Vol.64, No.1, 2020, pp.623-635, doi:10.32604/cmc.2020.09800
OPEN ACCESS
ARTICLE
A Fast Two-Stage Black-Box Deep Learning Network Attacking Method Based on Cross-Correlation
  • Deyin Li1, 2, Mingzhi Cheng3, Yu Yang1, 2, *, Min Lei1, 2, Linfeng Shen4
1 State Key Laboratory of Public Big Data, Guizhou University, Guiyang, 550025, China.
2 School of Cyberspace Security, Beijing University of Posts and Telecommunications, Beijing, 100876, China.
3 College of New Media, Beijing Institute of Graphic Communication, Beijing, 102600, China.
4 School of Computing Science, Simon Fraser University, Burnaby, Canada.
* Corresponding Author: Yu Yang. Email: yangyu@bupt.edu.cn.
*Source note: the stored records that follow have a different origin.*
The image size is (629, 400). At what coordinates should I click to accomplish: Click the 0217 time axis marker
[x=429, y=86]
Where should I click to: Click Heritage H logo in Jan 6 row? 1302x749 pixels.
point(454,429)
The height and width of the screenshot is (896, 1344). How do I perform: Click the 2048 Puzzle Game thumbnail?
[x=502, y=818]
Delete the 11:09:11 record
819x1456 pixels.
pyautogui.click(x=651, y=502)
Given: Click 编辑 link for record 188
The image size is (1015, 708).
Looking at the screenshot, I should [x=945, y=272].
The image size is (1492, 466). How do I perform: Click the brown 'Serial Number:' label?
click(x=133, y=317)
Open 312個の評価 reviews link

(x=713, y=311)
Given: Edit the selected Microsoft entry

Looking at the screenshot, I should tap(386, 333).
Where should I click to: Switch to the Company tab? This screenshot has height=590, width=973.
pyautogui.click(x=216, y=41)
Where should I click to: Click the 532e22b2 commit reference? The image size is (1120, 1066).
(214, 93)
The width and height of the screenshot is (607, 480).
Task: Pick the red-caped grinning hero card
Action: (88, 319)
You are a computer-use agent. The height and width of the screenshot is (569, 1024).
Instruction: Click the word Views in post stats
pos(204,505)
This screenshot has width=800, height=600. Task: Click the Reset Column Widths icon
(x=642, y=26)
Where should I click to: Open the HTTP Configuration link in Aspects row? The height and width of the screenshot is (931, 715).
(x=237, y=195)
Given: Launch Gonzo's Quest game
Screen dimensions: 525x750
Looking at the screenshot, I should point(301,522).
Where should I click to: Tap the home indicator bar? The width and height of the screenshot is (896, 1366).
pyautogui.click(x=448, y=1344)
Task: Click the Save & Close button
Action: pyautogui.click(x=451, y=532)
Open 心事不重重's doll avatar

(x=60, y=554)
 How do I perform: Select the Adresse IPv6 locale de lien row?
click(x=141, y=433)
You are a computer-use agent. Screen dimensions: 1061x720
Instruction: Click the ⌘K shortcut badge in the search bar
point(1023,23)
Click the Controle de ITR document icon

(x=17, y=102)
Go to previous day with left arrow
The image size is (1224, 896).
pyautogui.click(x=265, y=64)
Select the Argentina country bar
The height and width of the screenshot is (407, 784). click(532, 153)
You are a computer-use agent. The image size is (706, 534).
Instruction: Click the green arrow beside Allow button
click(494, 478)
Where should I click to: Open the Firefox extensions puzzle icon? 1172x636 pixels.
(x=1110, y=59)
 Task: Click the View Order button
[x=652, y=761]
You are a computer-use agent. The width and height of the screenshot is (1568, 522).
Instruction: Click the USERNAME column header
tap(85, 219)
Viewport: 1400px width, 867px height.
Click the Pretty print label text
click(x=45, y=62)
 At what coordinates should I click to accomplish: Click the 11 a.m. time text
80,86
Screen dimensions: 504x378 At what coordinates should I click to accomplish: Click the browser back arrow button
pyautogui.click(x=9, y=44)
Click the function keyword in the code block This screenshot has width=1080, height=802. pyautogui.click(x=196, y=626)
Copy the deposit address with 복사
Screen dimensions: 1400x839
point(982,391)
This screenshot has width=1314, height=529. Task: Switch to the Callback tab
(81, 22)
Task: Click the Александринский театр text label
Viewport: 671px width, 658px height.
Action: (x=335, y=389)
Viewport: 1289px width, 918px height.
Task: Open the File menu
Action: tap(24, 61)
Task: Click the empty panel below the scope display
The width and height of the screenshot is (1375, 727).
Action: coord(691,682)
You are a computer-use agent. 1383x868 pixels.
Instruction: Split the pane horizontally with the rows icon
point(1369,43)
Received 19 January 2020; Accepted 05 April 2020; Issue published 20 May 2020
Abstract
Deep learning networks are widely used in various systems that require classification. However, deep learning networks are vulnerable to adversarial attacks. The study on adversarial attacks plays an important role in defense. Black-box attacks require less knowledge about target models than white-box attacks do, which means black-box attacks are easier to launch and more valuable. However, the state-of-arts black-box attacks still suffer in low success rates and large visual distances between generative adversarial images and original images. This paper proposes a kind of fast black-box attack based on the cross-correlation (FBACC) method. The attack is carried out in two stages. In the first stage, an adversarial image, which would be missclassified as the target label, is generated by using gradient descending learning. By far the image may look a lot different than the original one. Then, in the second stage, visual quality keeps getting improved on the condition that the label keeps being missclassified. By using the cross-correlation method, the error of the smooth region is ignored, and the number of iterations is reduced. Compared with the proposed black-box adversarial attack methods, FBACC achieves a better fooling rate and fewer iterations. When attacking LeNet5 and AlexNet respectively, the fooling rates are 100% and 89.56%. When attacking them at the same time, the fooling rate is 69.78%. FBACC method also provides a new adversarial attack method for the study of defense against adversarial attacks.
Keywords
Black-box adversarial attack, cross-correlation, two-module.
Cite This Article
Li, D., Cheng, M., Yang, Y., Lei, M., Shen, L. (2020). A Fast Two-Stage Black-Box Deep Learning Network Attacking Method Based on Cross-Correlation. CMC-Computers, Materials & Continua, 64(1), 623–635.